## Material for this exercise
######

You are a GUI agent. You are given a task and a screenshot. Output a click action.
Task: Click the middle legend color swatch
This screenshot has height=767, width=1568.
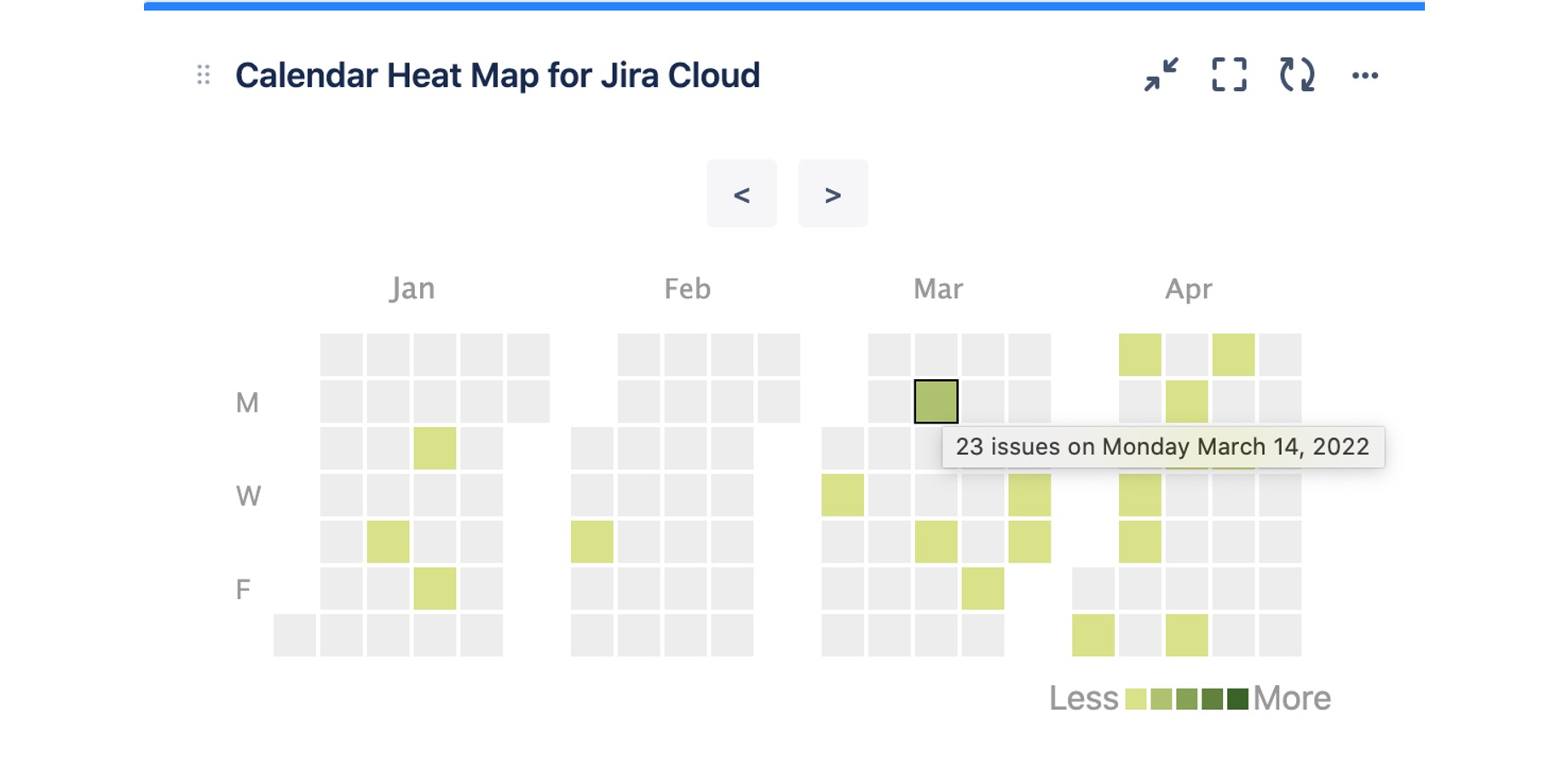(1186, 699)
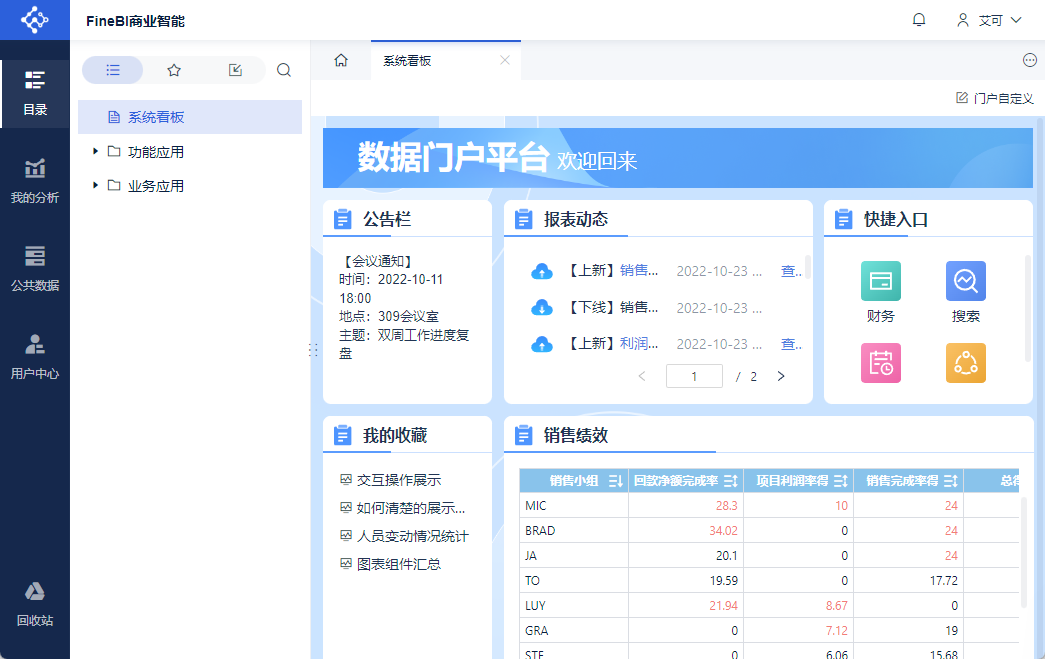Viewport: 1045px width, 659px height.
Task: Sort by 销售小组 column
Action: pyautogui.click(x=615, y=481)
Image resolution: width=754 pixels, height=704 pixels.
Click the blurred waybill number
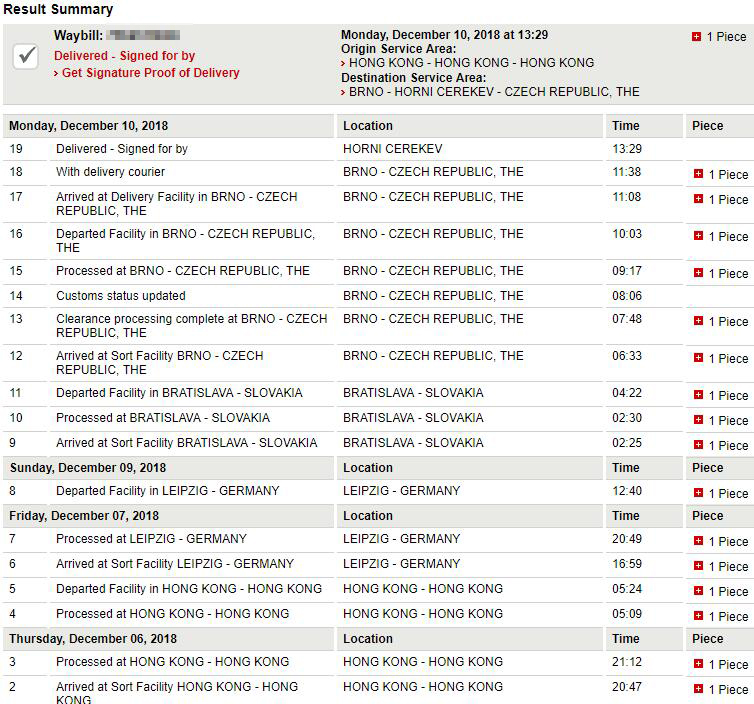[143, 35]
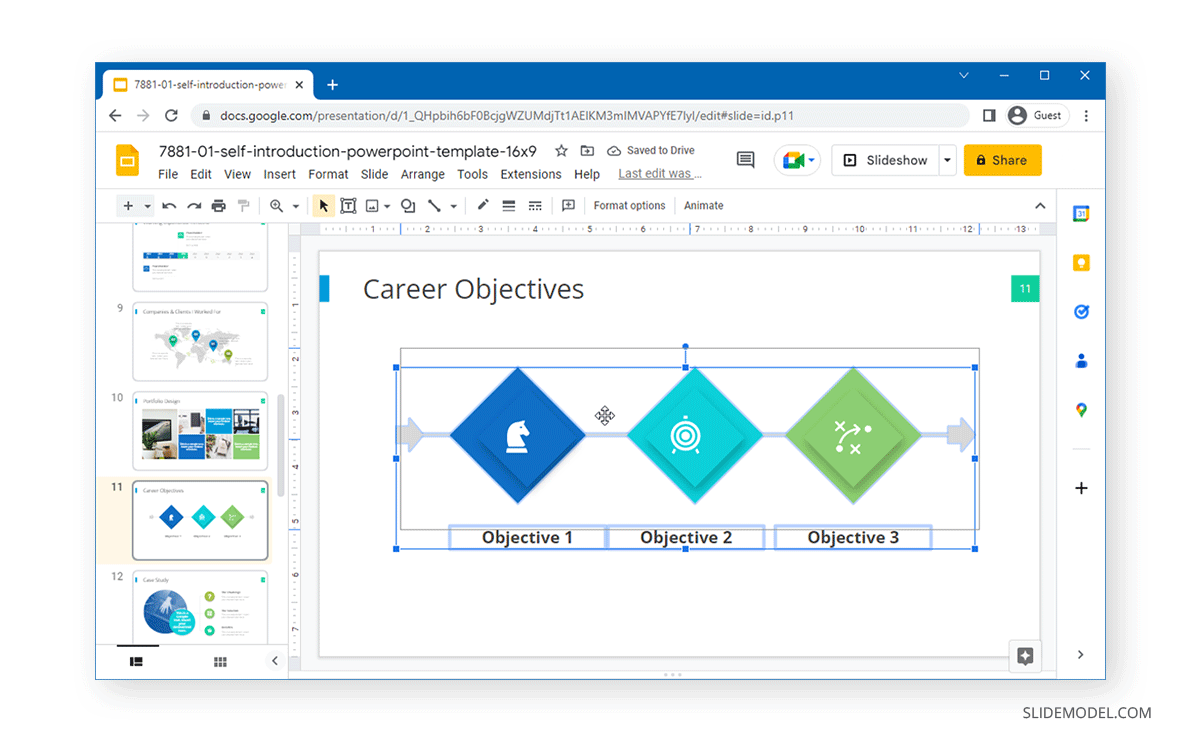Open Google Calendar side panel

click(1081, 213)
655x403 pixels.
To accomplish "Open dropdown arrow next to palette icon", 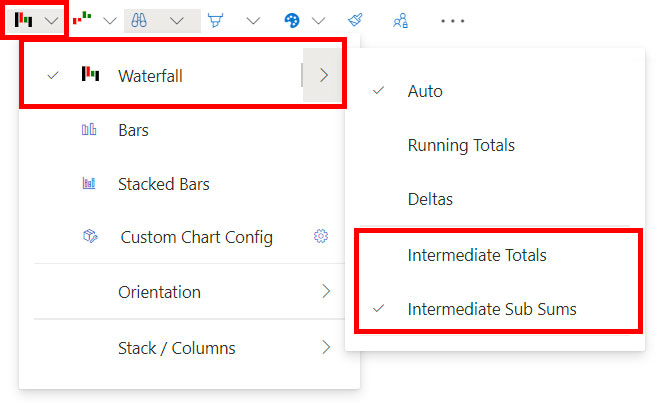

######

## Work required
Give back every line of the material above word for word, leaving out the pictures.

## Response
You are a GUI agent. You are given a task and a screenshot. Output a click action.
Task: Click the middle legend color swatch
This screenshot has height=767, width=1568.
(1186, 699)
Viewport: 1045px width, 659px height.
Task: Sort by 销售小组 column
Action: pyautogui.click(x=615, y=481)
Image resolution: width=754 pixels, height=704 pixels.
Click the blurred waybill number
[143, 35]
Open Google Calendar side panel

click(1081, 213)
655x403 pixels.
To accomplish "Open dropdown arrow next to palette icon", 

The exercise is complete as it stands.